§33-25A-8. Evidence of coverage; charges for health care services; review of enrollee records; cancellation of contract by enrollee.
(1) (a) Every enrollee is entitled to evidence of coverage in accordance with this section. The health maintenance organization or its designated representative shall issue the evidence of coverage.
(b) No evidence of coverage, or amendment thereto, shall be issued or delivered to any person in this state until a copy of the form of the evidence of coverage, or amendment thereto, has been filed with and approved by the commissioner.
(c) An evidence of coverage shall contain a clear, concise and complete statement of:
(i) The health care services and the insurance or other benefits, if any, to which the enrollee is entitled;
(ii) Any exclusions or limitations on the services, kind of services, benefits, or kind of benefits, to be provided, including any copayments;
(iii) Where and in what manner information is available as to how services, including emergency and out-of-area services, may be obtained;
(iv) The total amount of payment and copayment, if any, for health care services and the indemnity or service benefits, if any, which the enrollee is obligated to pay with respect to individual contracts, or an indication whether the plan is contributory or noncontributory with respect to group certificates;
(v) A description of the health maintenance organization's method for resolving enrollee grievances; and
(vi) The following exact statement in bold print: "Each subscriber or enrollee, by acceptance of the benefits described in this evidence of coverage, shall be deemed to have consented to the examination of his or her medical records for purposes of utilization review, quality assurance and peer review by the health maintenance organization or its designee."
(d) Any subsequent approved change in an evidence of coverage shall be issued to each enrollee.
(e) A copy of the form of the evidence of coverage to be used in this state, and any amendment thereto, is subject to the filing and approval requirements of subdivision (b), subsection (1) of this section, unless the commissioner promulgates a rule dispensing with this requirement or unless it is subject to the jurisdiction of the commissioner under the laws governing health insurance or, hospital or medical service corporations, in which event the filing and approval provisions of those laws apply. To the extent, however, that those provisions do not apply the requirements in subdivision (c), subsection (1) of this section, are applicable.
(2) Premiums may be established in accordance with actuarial principles: Provided, That premiums shall not be excessive, inadequate or unfairly discriminatory.
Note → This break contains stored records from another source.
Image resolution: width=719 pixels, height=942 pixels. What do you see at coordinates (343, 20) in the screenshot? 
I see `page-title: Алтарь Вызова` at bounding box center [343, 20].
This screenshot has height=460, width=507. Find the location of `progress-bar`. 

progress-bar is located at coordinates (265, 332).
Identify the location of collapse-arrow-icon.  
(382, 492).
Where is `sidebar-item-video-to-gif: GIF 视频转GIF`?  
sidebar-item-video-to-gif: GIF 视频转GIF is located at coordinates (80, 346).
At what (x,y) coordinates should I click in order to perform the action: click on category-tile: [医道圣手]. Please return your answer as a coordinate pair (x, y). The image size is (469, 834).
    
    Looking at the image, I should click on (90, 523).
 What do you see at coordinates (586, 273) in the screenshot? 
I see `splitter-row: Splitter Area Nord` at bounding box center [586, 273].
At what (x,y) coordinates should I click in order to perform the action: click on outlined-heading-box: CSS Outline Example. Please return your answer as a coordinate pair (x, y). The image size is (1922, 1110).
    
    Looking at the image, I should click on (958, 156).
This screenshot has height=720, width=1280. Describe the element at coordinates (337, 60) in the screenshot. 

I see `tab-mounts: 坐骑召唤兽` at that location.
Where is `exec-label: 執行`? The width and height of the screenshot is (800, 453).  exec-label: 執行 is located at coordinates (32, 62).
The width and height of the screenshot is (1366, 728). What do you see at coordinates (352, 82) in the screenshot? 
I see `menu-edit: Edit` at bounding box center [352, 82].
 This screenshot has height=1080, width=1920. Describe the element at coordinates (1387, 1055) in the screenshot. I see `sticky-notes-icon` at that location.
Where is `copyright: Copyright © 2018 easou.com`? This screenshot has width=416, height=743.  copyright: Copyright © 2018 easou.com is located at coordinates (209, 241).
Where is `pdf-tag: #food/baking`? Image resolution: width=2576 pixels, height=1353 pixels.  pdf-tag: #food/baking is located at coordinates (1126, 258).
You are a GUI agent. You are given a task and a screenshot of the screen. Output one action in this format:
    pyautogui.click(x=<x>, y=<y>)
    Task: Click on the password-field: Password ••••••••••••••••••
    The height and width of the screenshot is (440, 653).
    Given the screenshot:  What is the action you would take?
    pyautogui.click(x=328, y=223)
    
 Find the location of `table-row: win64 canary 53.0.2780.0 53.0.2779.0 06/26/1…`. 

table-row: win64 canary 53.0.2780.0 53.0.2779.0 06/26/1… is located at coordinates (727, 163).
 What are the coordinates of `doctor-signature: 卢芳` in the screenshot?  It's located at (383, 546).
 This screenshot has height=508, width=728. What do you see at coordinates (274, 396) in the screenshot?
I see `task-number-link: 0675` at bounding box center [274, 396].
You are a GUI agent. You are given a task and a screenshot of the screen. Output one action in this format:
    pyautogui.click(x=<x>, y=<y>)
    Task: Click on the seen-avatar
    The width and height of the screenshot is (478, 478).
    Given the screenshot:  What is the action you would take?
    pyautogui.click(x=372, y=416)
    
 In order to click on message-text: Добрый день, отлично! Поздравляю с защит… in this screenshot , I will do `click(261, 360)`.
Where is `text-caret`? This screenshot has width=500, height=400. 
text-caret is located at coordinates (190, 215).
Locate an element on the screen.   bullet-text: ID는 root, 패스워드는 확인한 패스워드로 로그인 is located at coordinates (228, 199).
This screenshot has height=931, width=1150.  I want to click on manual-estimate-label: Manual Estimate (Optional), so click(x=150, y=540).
A certification by a qualified independent actuary shall accompany a rate filing and shall certify that: The rates are neither inadequate nor excessive nor unfairly discriminatory; that the rates are appropriate for the classes of risks for which they have been computed; provide an adequate description of the rating methodology showing that the methodology follows consistent and equitable actuarial principles; and the rates being charged are actuarially adequate to the end of the period for which rates have been guaranteed. In determining whether the charges are reasonable, the commissioner shall consider whether the health maintenance organization has: (a) Made a vigorous, good faith effort to control rates paid to health care providers; (b) established a premium schedule, including copayments, if any, which encourages enrollees to seek out preventive health care services; (c) made a good faith effort to secure arrangements whereby basic services can be obtained by subscribers from local providers to the extent that the providers offer the services; and (d) made a good faith effort to support community health assessments and efforts directed at community health needs.
(3) Rates are inadequate if the premiums derived from the rating structure, plus investment income, copayments, and revenues from coordination of benefits and subrogation, fees-for-service and reinsurance recoveries are not set at a level at least equal to the anticipated cost of medical and hospital benefits during the period for which the rates are to be effective, and the other expenses which would be incurred if other expenses were at the level for the current or nearest future period during which the health maintenance organization is projected to make a profit. For this analysis, investment income shall not exceed three percent of total projected revenues.
(4) The commissioner shall within a reasonable period approve any form if the requirements of subsection (1) of this section are met and any schedule of charges if the requirements of subsection (2) of this section are met. It is unlawful to issue the form or to use the schedule of charges until approved. If the commissioner disapproves of the filing, he or she shall notify the filer promptly. In the notice, the commissioner shall specify the reasons for his or her disapproval and the findings of fact and conclusions which support his or her reasons. A hearing will be granted by the commissioner within fifteen days after a request in writing, by the person filing, has been received by the commission. If the commissioner does not disapprove any form or schedule of charges within sixty days of the filing of the forms or charges, they shall be considered approved.
(5) The commissioner may require the submission of whatever relevant information in addition to the schedule of charges which he or she considers necessary in determining whether to approve or disapprove a filing made pursuant to this section.
(6) An individual enrollee may cancel a contract with a health maintenance organization at any time for any reason: Provided, That a health maintenance organization may require that the enrollee give thirty days advance notice: Provided, however, That an individual enrollee whose premium rate was determined pursuant to a group contract may cancel a contract with a health maintenance organization pursuant to the terms of that contract.